でもなんだか、わたしは透明なパパが好きだ。
以前はもっとカリカリしていて怖かったけれど、
今は違う人みたいにやさしいし、面白い。
本当に、違う人みたい。

「あなたが働いてくれたら、30年ローンだってもう少し負担が減るのに。 それでなくったって最近値上げ値上げでお手上げよ。
今日だって保護者との会議があって、給食費値上げのことですごくもめたのよ。やんなっちゃう」
「ははあ、それでおまえ僕に八つ当たりしたんだな」
「…そうよ。あなた、私疲れてるの。温暖化でバカみたいに外は暑いし、この先どうなるのかしらね」
「そうだなあ。人間が作り出すエネルギーってのは効率が悪いからね。 原子炉だって核融合の熱で水を沸騰させて、その蒸気でタービンを回して電気をつくっているだけなんだからね。 基本的なところは昔っから何にも変わっていないのさ」
「あなたは透明になってから随分客観的にものを見るようになったわね」
「え、そうかい。
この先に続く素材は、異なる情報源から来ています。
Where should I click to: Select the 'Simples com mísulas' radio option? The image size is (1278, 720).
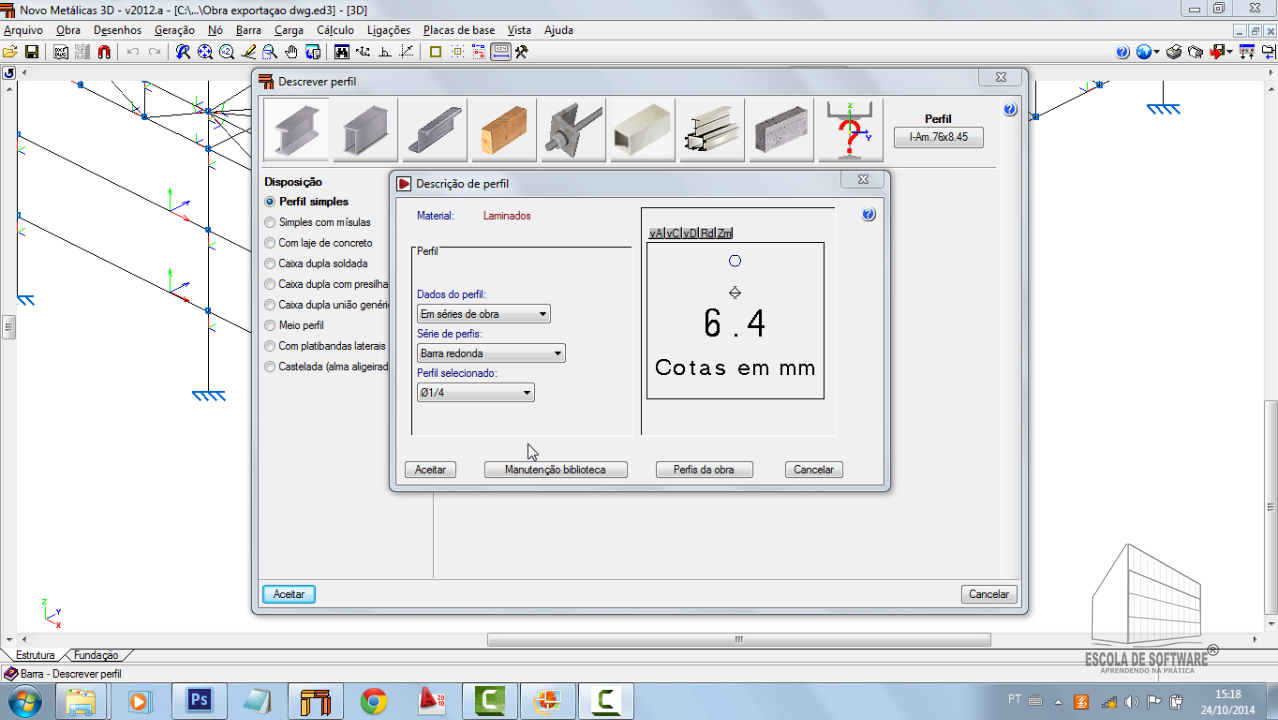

もしかしたら僕はもう僕じゃないのかもしれない。記憶だけが残っているけれども、 本当は違う人間かもね。宇宙人に寄生されたかな」
「やだあ、あなたったら」
「ははは。もしそうだったら、僕は地球を救おうと思うよ。実はこの三年間、いろいろ調べ物をして、無限ループをうまく活用する方法が見つかりそうなんだ。
地球の自転こそ有益だ」
「パパ、なあにそれ」
「コンピュータの命令さ。エネルギーさえあれば、ループは永遠に命令を実行し続ける。 そうさ、タービンで電気をおこすなんて原始的なことはもうおさらばさ。 人間は忘れてるだけなんだな。昔は環状列石とかいろいろあったのに…」
「パパは本当に宇宙人なの」
「はは。どうかな。でも、僕が本当のところどうであれ、ママもお前も宇宙で一番好きだよ」
「あら、あなたったら。ふふ」
「ははは」

その日の夜は、パパと宇宙ゴマをして遊んだ。

このコマと一緒なのさ。
くるくる回るエネルギーをそのまま拝借すればいい。
うまくできるさ。きっと。
お前、パパのことを忘れないでおくれよ。
こうしてお前と遊んだこともね。




パパは次の日、いなくなっていた。
透明じゃなくって、本当に家のどこにもいなくなってしまった。

「地球の軸を探しに行きます」

こんな冗談みたいな書置きひとつを残して。




その後わたしは100年生きた。
地球は随分きれいになった。水も空気も。
大気もだいぶ冷え、夏に30度になることはまれだ。

でも、わたしはあの暑い日のそうめんが忘れられない。
パパの作った、あの美味しいそうめん。


今日も夕日が沈む。風が吹く。
地球はゆっくり、ゆっくり廻りながら黄昏に染まっていった。